*DOCUMENT PASSAGE*

Another problem frustrating the inspectorate has been the failure of participating countries to file declarations. Roughly 30 of the more than 100 member countries have not met the CWC's initial paperwork requirements, and some of the declarations received were incomplete. To a certain extent, this problem was predictable. Unlike the United States and Russia, the lion's share of the CWC's members lack extensive experience in handling declarations or inspections. With time, the responsible authorities in the CWC member states will become more accustomed to the treaty's requirements, and the track record in this area will improve.
A different type of tug-of-war brewing in the Hague pertains to the CWC's secrecy rules. Under the treaty, a government can require the inspectorate to protect the confidentiality of all information in its declarations and inspections. Although some details should be held in the tightest secrecy, a certain level of transparency is needed to promote awareness of and confidence in the CWC. Some CWC members are extremely reluctant to release information about treaty-related activities that have reversed long-standing denials about the existence of chemical weapons programs. Bustani has managed to persuade some countries to allow him to divulge broad characterizations about CWC implementation activities. However, more information needs to be publicly presented. Sensitivities about the release of treaty-related data should ease as governments gain confidence that monitoring activities confirm their compliance with the CWC and allow them to be members in good standing of the international community.
If governments can overcome the initial discomfort caused by the managed transparency of the CWC's intrusive verification provisions, they will grow to appreciate how the treaty can enhance their security. No longer will decisionmakers in one capital question whether a neighboring country is mounting a clandestine chemical weapons program; inspectors will routinely visit high-risk facilities in all participating states, and challenge inspection rights can be exercised to confirm or allay suspicions. This type of cooperative security arrangement is far preferable to the uncertainties that lead to the expense and instability of arms races.

*Data items*
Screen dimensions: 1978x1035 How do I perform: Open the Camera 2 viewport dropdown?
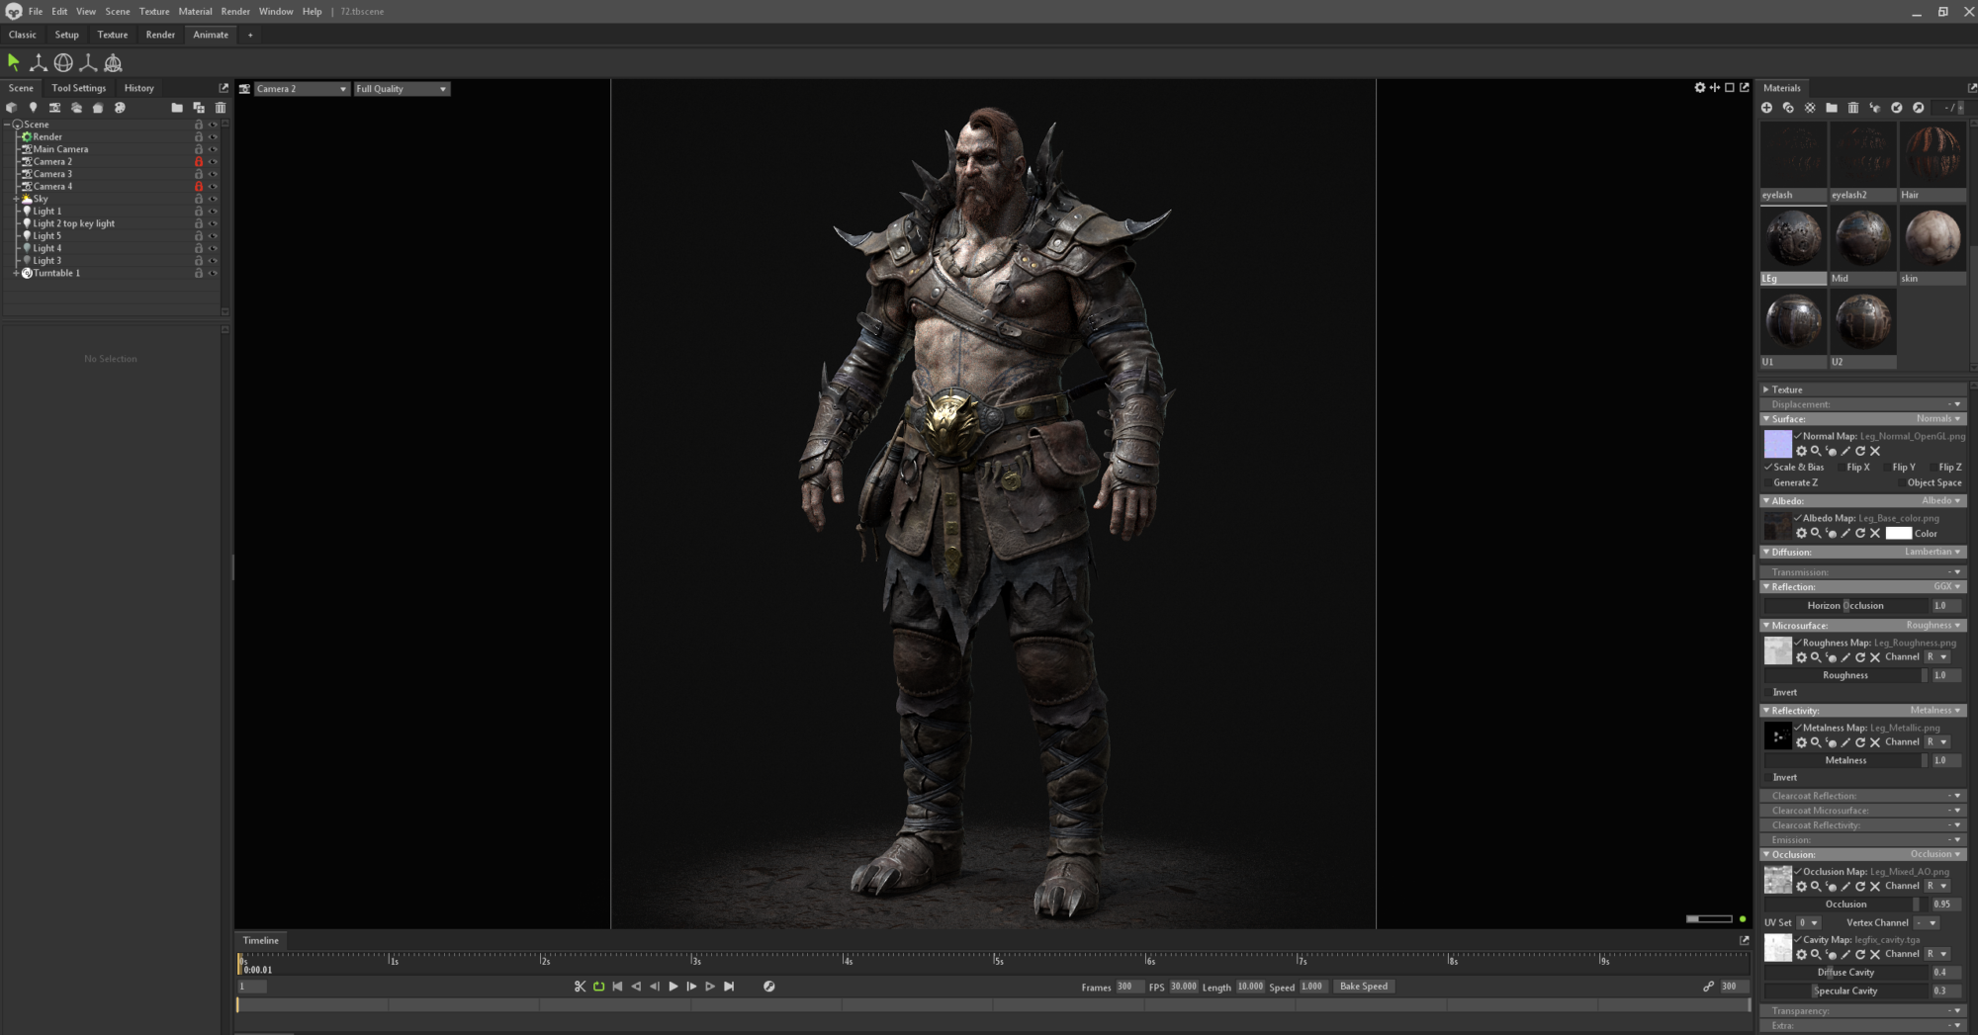coord(302,89)
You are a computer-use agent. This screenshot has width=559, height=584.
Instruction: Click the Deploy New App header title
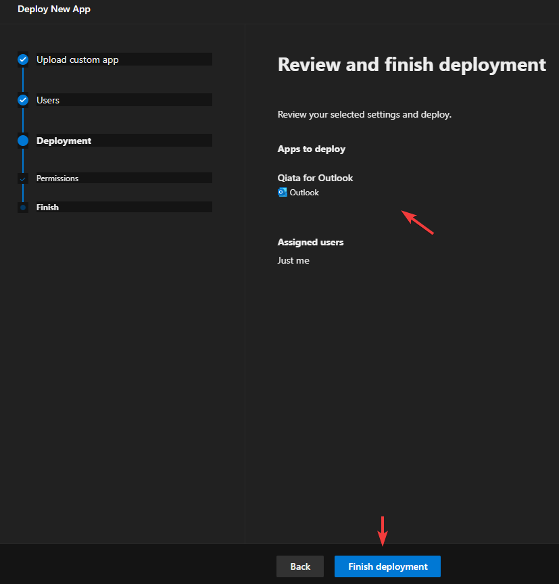[54, 9]
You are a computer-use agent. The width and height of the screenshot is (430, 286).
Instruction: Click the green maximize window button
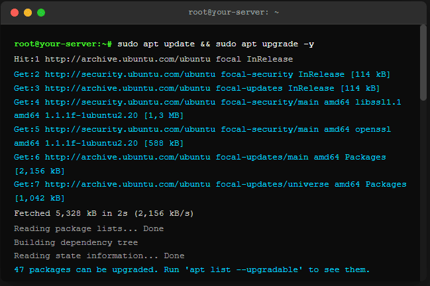40,12
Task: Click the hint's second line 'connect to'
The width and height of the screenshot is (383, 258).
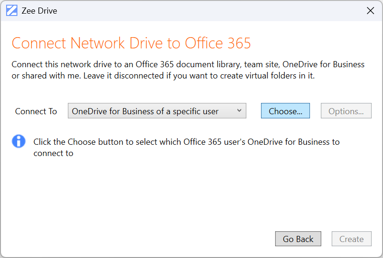Action: coord(53,153)
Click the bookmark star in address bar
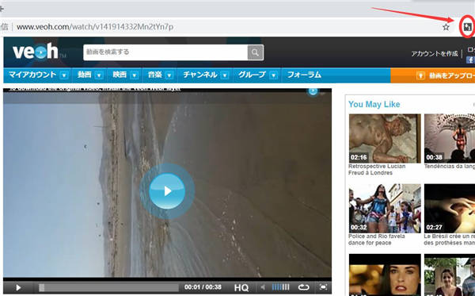This screenshot has height=296, width=475. tap(446, 27)
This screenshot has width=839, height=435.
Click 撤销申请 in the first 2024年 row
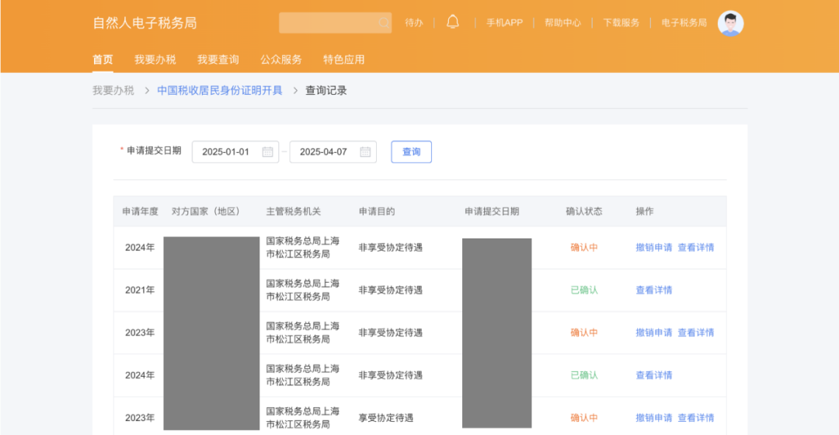pos(653,248)
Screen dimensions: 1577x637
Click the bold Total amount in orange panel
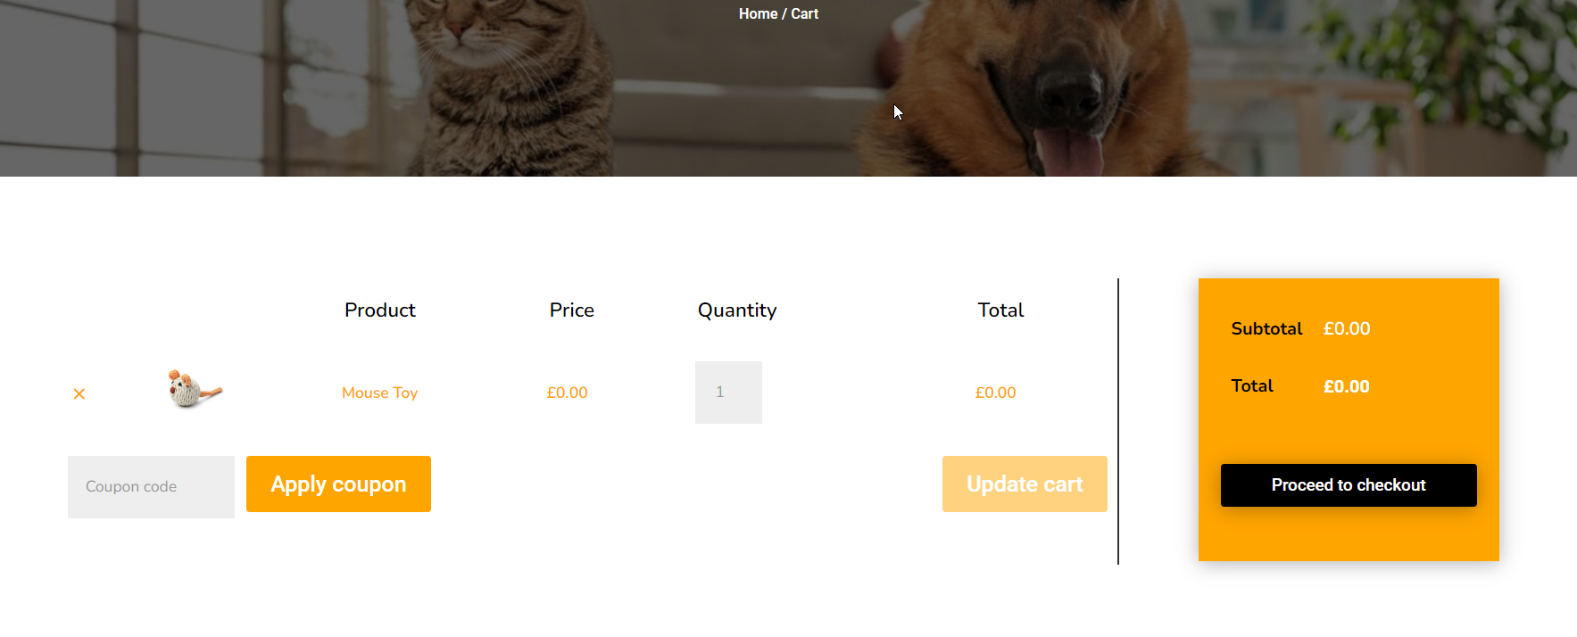(1346, 386)
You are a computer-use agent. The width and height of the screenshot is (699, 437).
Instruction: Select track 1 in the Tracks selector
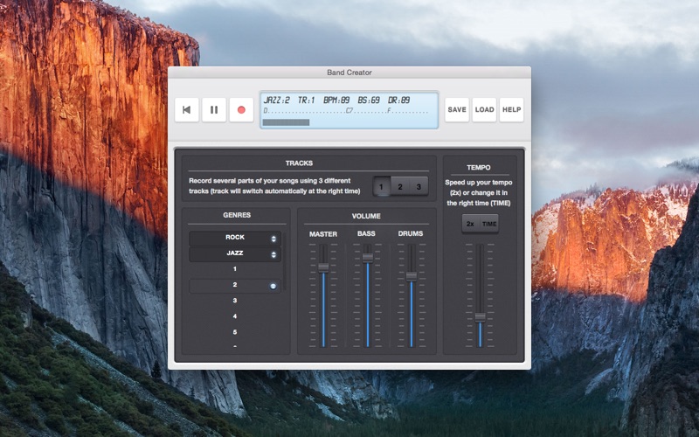point(382,187)
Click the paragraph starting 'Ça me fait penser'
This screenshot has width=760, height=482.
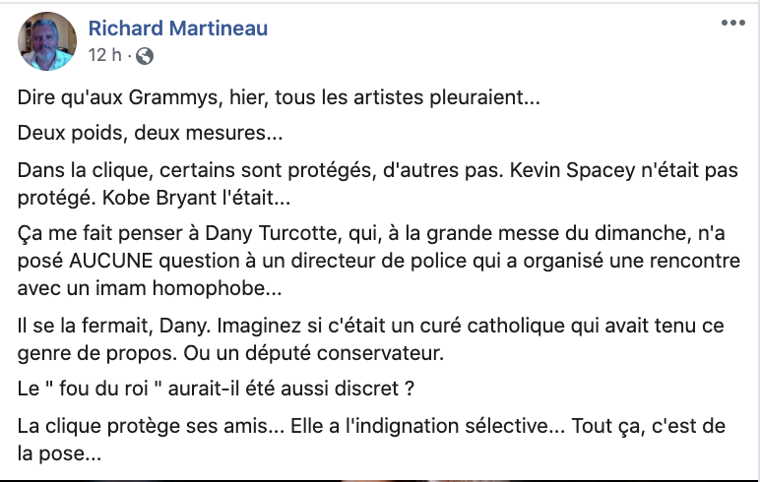[379, 261]
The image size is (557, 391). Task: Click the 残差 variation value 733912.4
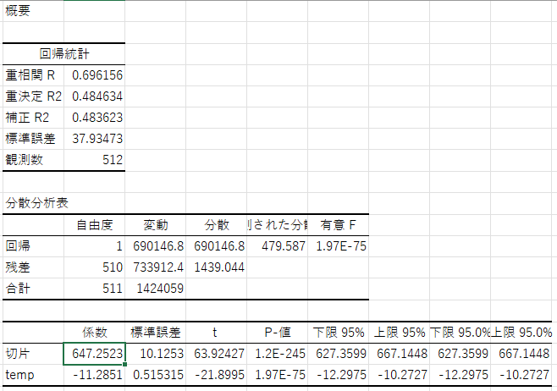click(157, 267)
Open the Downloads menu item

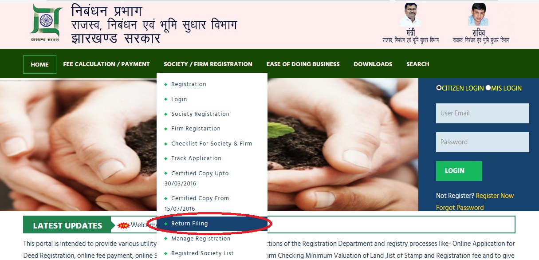tap(373, 64)
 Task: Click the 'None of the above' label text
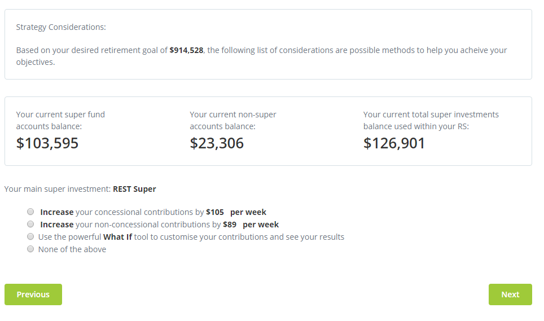click(x=72, y=249)
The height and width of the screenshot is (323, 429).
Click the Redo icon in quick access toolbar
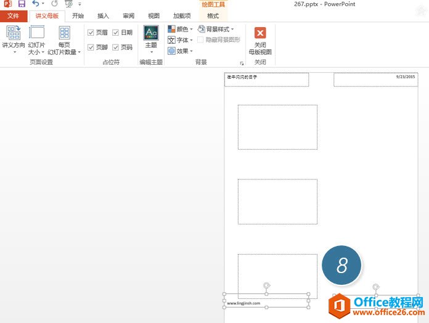55,4
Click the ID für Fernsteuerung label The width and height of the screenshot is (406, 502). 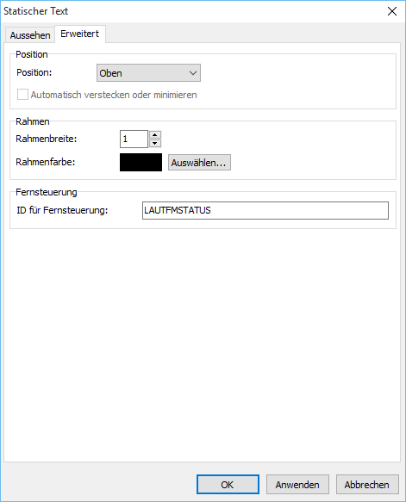point(62,210)
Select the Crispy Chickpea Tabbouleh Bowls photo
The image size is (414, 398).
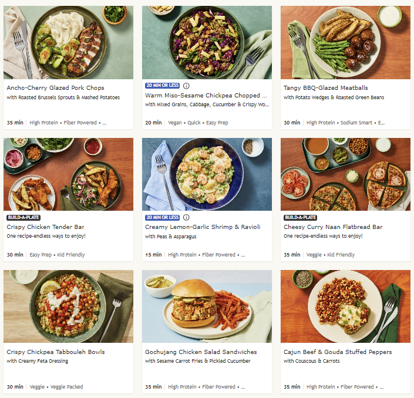(x=68, y=306)
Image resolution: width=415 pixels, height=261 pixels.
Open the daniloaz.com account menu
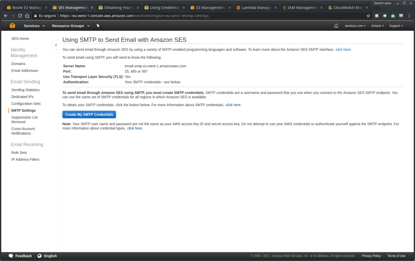point(355,26)
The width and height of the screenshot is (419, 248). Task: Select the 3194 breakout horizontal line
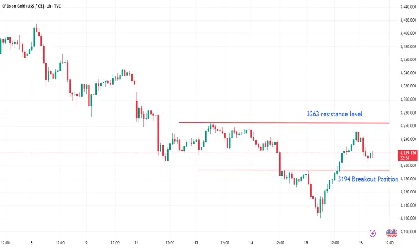click(294, 170)
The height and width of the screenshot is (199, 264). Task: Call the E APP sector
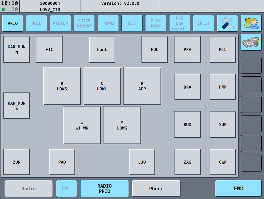click(142, 86)
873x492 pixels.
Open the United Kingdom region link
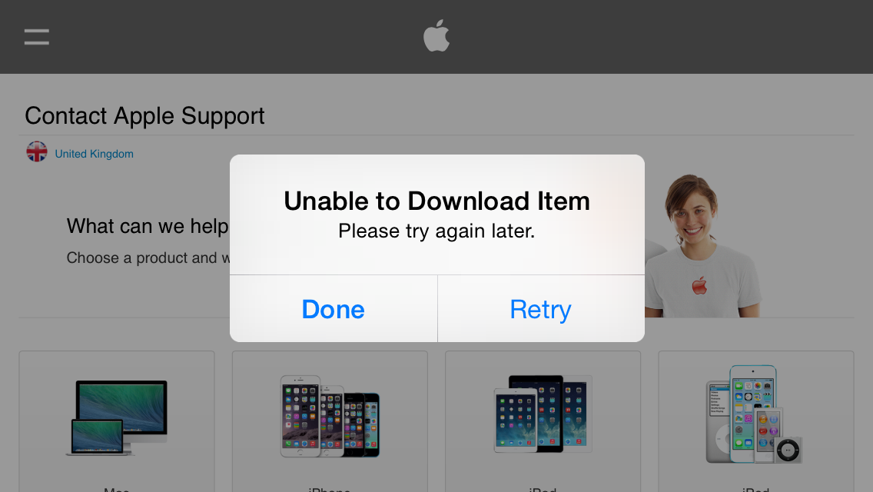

*THE PROBLEM*
List every country or city named in the passage about CWC inspections.

*WRITTEN ANSWER*
- United States
- Russia
- the Hague